Million Dollar Point
When WWII ended, the Americans offered to sell all their surplus war material to the locals, expatriate population and the government at 10% of the current value. The people thought that the US Army could not take back all this equipment and waited to obtain it for free. One day, the Americans, not to be out smarted took everything and bulldozed it all into the sea including the bulldozer. It now rests as a testimony to the irrationality of men. Hundreds of tonnes of coral encrusted metal are at snorkelling depth.
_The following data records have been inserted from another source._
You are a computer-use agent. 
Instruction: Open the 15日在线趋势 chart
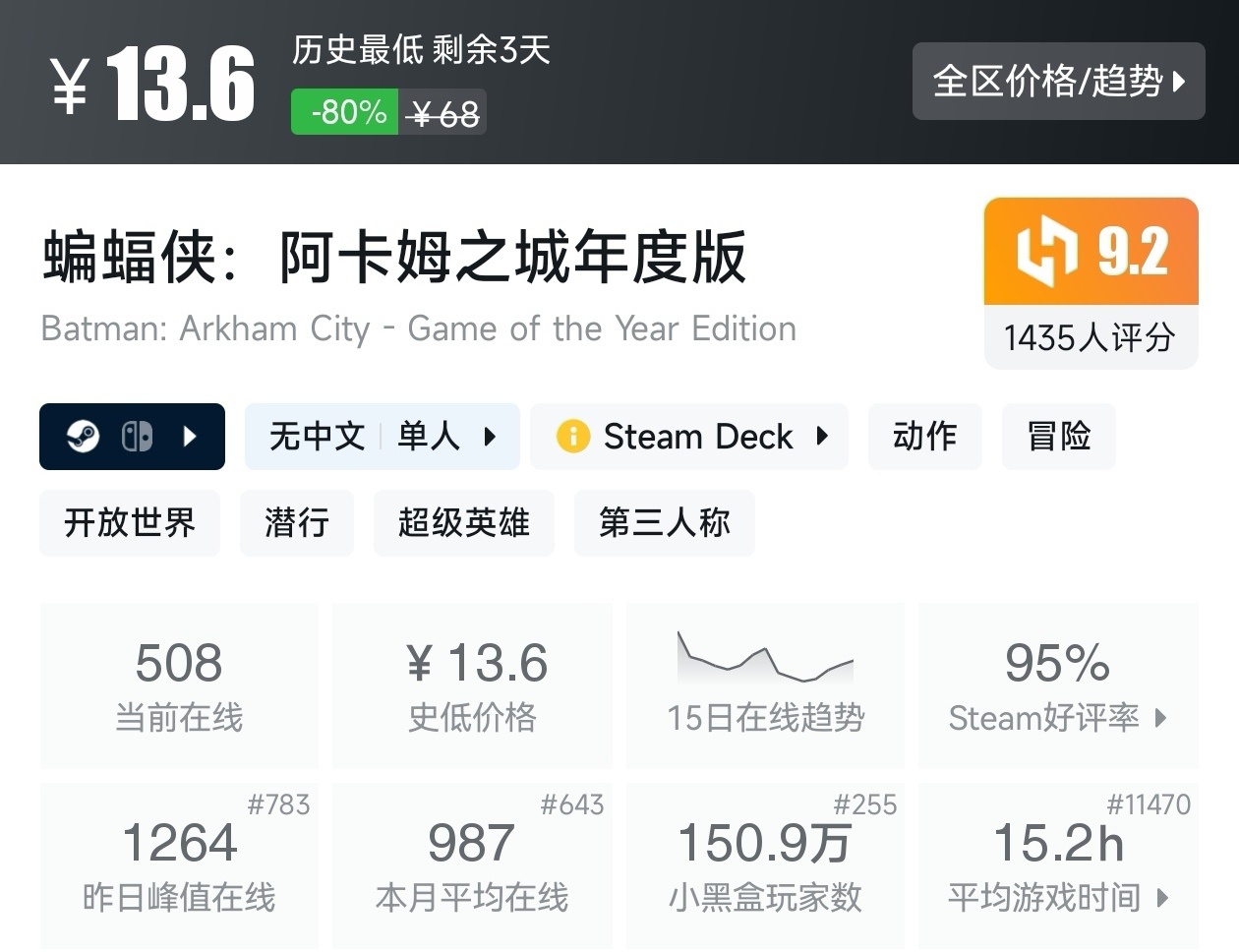765,684
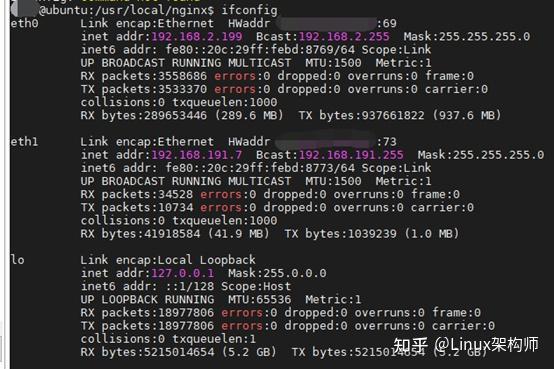The width and height of the screenshot is (554, 369).
Task: Click eth1 broadcast address 192.168.191.255
Action: tap(351, 155)
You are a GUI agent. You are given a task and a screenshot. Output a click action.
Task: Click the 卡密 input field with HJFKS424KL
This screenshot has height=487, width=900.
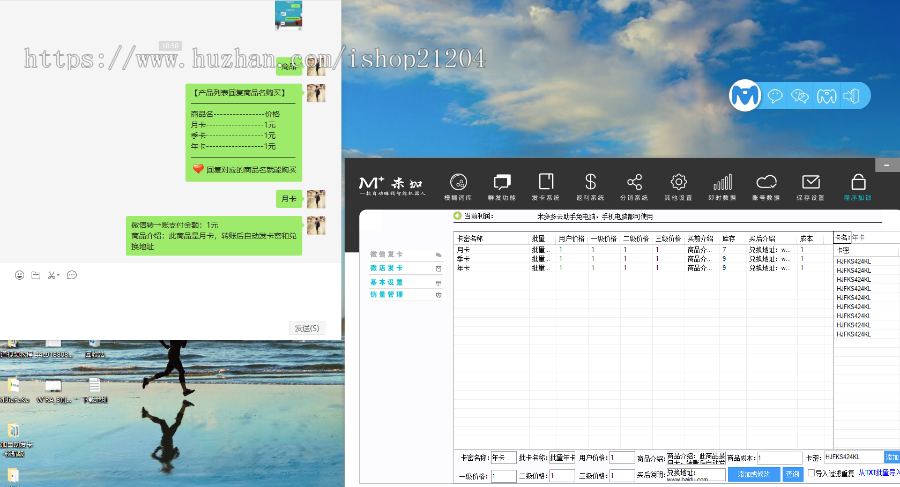851,456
A Pacific paradise beach little further past Lonnoc Beach. Entry fee to the two ‘kastom' land owners is 500 vatu each - they both are claiming the beach is theirs and to this day have not resolved the issue. However, the beach is worth it, bring your own lunch!
The SS President Coolidge
Known as the "wreckie divers" mecca. This giant 1930's luxury liner was transformed into a troop carrier during WWII. Capable of carrying 5,000 men. The sinking of the Coolidge makes fascinating reading ("The Lady & the President: The life and loss of the SS President Coolidge", by Peter Stone; see introduction and overview by special permission of Mr. Stone). In short, the ship hit two ‘friendly' mines whilst entering the harbour and in less than 2 hours, sank.
The captain ran the ship into the reef, due to his quick action, managed to save all aboard except for 2 crew members trapped in the ship. To see this enormous ship one has to plan at least 4 to 5 deep dives.